→ **Your instructions**:
In the concussion text below, reproduce word for word the part starting at "Players have been" and ending at "from $10,000 to $75,000.".

→ **Text block**:
The CDC estimates that 1.6 to 3.8 million concussions occur each year. Researchers hope that finding better ways to prevent concussions will reduce that number in years to come.

Five to ten percent of athletes will experience a concussion in any given sport season, the CDC estimates, but football is the most common sport with concussion risk for males at a 75 percent chance.

These numbers have gotten the attention of NFL Commissioner Roger Goodell. In an effort to reduce the number of head injuries that occur in the NFL, the $9 billion league has implemented major rule changes the past three years.

One rule change to the 2013 season will be a 15-yard penalty for a player who strikes the opponent with the crown of their helmet, something seen fairly often among running backs with a “running downhill” mentality.

Players have been penalized not only on the field, but also in their checkbooks. Fines for illegal hits to the head have ranged from $10,000 to $75,000.

→ **Information**:
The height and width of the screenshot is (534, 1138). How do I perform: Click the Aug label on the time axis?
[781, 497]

...

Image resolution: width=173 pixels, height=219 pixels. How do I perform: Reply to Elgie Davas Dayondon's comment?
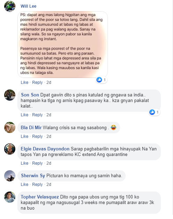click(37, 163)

---

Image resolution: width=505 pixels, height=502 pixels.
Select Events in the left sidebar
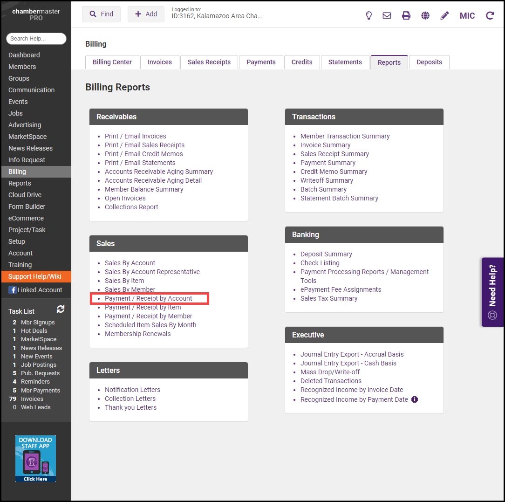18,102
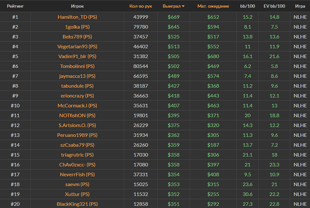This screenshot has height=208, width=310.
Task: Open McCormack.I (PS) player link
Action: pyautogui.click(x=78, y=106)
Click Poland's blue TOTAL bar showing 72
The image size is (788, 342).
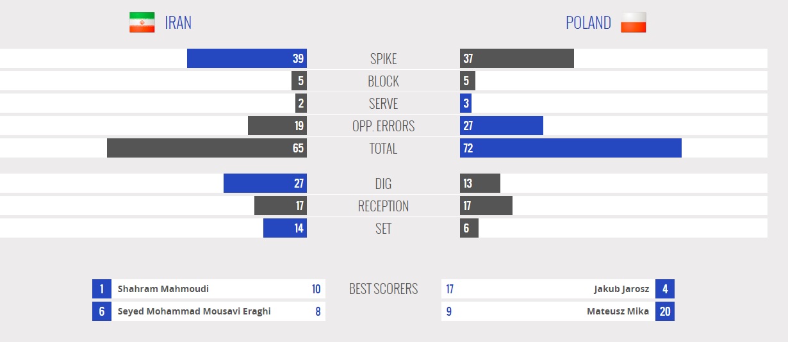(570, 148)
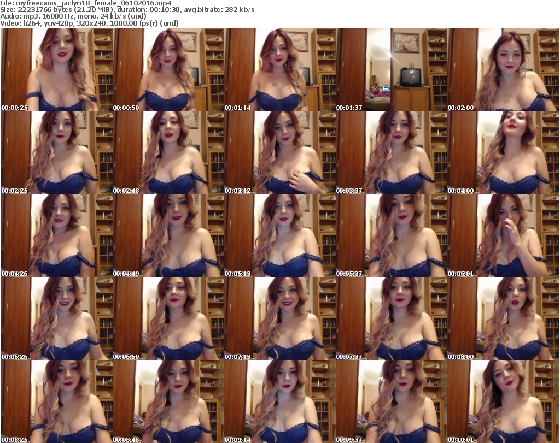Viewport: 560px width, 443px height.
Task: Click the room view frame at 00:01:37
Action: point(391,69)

→ **Response to this task**:
Players have been penalized not only on the field, but also in their checkbooks. Fines for illegal hits to the head have ranged from $10,000 to $75,000.